The SDHB, which meets tomorrow, recorded one of the highest DHB deficits in the past financial year.

Because of its financial performance, it was ordered by then health minister David Clark to work alongside health ministry officials to try to balance its books.

However, the arrival of a global pandemic into the region has seemingly stymied those efforts.

Chief executive Chris Fleming’s report to the board set out the multimillion-dollar drain on resources Covid-19 had been for the organisation.

Additional costs attributable to Covid-19 were $7.2 million, mainly made up of untaken annual leave, special leave for staff unable to work due to age or health status, casual worker payments and $1.8 million for extra staff and supplies.

The cost of combating the disease was essential expenditure, given that for several weeks there were more Covid-19 cases in the South than anywhere else in New Zealand.

However, it also sorely cost the SDHB in terms of lost revenue because of cancelled or postponed elective surgery.

Before Covid-19 the organisation was at or even slightly ahead of its case weight target. All procedures are allocated a case weight to reflect their complexity.

"On a year to date basis, we are now 1314 case weights behind plan: this equates to revenue of $6.85 million," Mr Fleming said.

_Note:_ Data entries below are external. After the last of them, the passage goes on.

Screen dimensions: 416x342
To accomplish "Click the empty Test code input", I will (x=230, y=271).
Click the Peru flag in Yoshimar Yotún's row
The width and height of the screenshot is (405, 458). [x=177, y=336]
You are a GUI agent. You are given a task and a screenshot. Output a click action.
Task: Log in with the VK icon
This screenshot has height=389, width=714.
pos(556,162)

The ministry has agreed to fund DHBs for that lost revenue, based on their year-to-date performance until the end of February. That is provided that in June the DHB achieved 85% of its planned procedures, a target which Mr Fleming said the SDHB should have achieved.

"Perversely, if Southern had chosen to optimise the financial performance we could have reduced outsourcing in June," he said.

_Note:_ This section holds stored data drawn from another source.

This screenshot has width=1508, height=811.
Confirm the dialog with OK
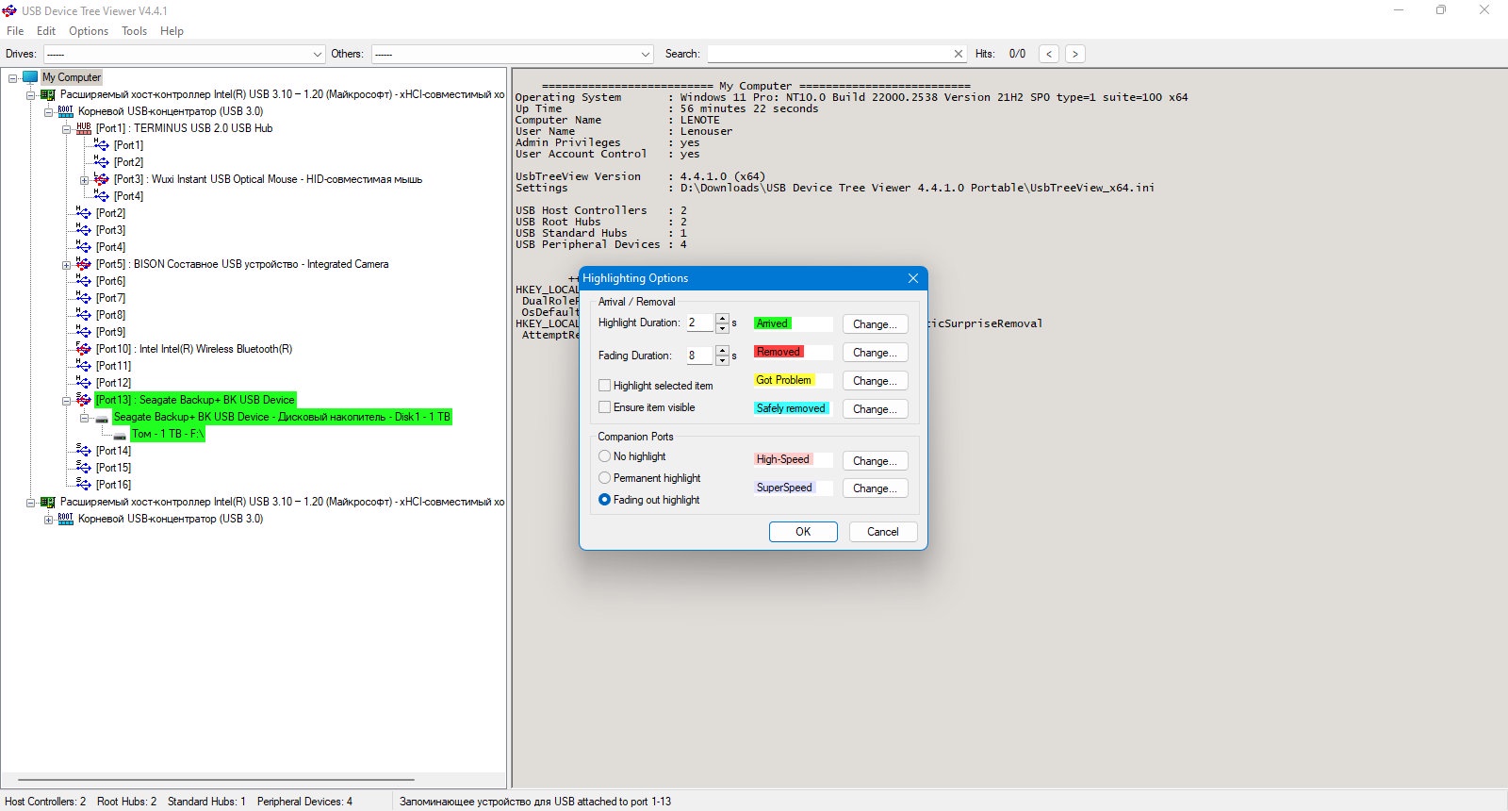803,532
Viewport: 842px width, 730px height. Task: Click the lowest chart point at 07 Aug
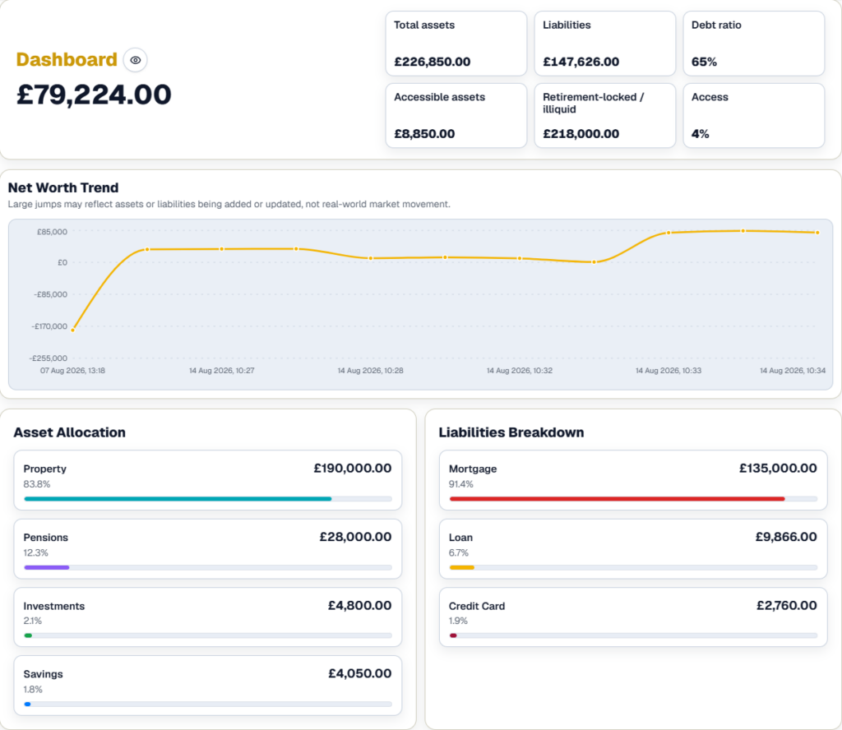pyautogui.click(x=73, y=330)
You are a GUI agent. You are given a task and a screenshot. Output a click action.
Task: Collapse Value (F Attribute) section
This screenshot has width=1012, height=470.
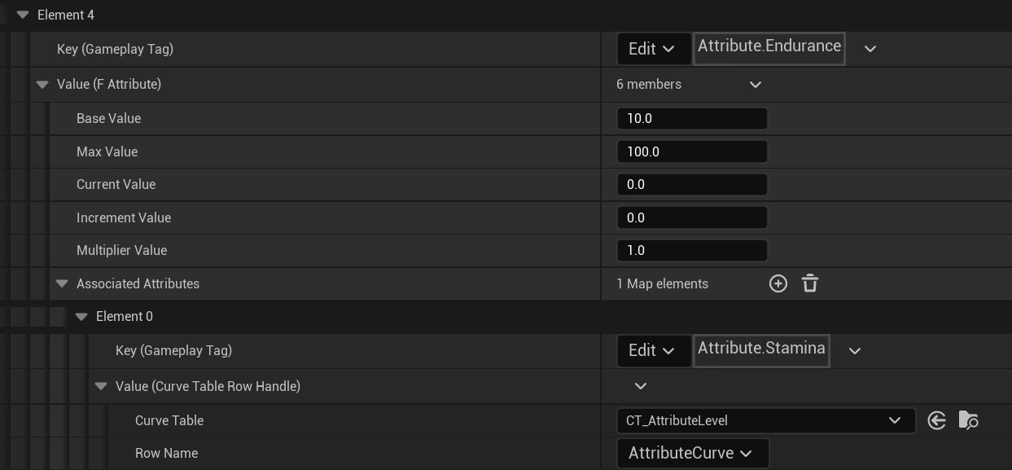click(x=42, y=85)
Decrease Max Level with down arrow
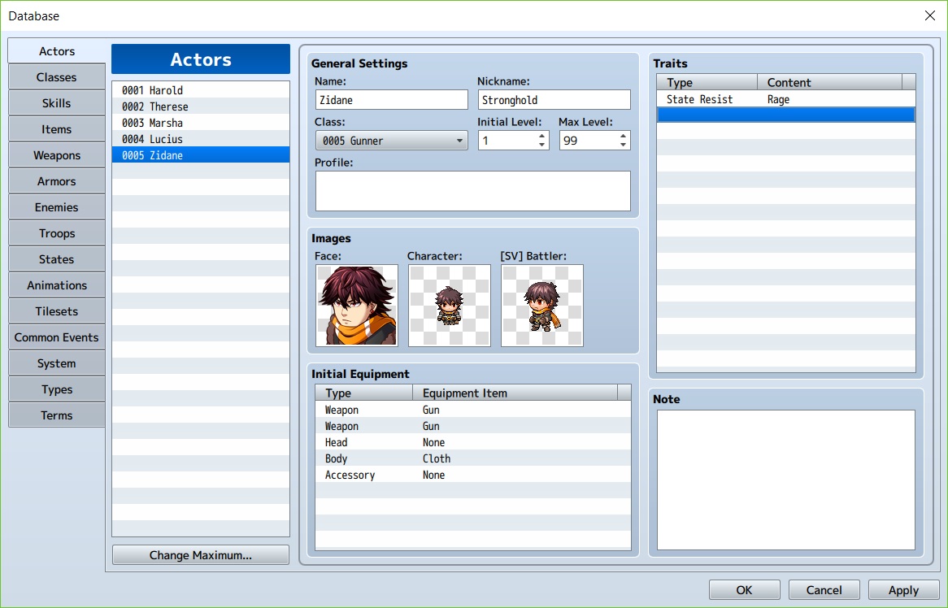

"However, we have chosen to focus on achieving recovery of the lost volumes as quickly as possible."

The SDHB already has plans in place to catch up on missed procedures, which it estimated would take four to six months.

It would shortly submit plans to the Government in an attempt to secure a share of $282.5million over the next three years, set aside in May’s Budget for planned procedures, Mr Fleming said.

The SDHB’s net deficit for May was $10.8million, $3.5million worse than forecast.

Overall, the SDHB deficit at May 31 was $44million, $9million over budget.

In the last financial year, largely driven by one-off costs such as rectifying Holidays Act underpayments, the SDHB had an $85.8million deficit.

In April, the Government provided $80million in equity support to alleviate the SDHB’s poor financial position.

The organisation’s financial statements reveal extra costs related to Covid-19, such as "infrastructure and non-clinical supplies" being almost $2million over budget, mainly because of the additional cleaning required to prevent Covid-19 in the SDHB’s facilities.

The SDHB had paid $8.1million to providers and suppliers for work related to Covid-19, but that had been offset by extra funding.

There was a thin silver lining to the Covid-19 cloud: fewer surgeries meant the SDHB saved about $4million from having used fewer drugs and clinical supplies than usual.


I don’t think patients missing out on treatment should be considered a “silver lining.”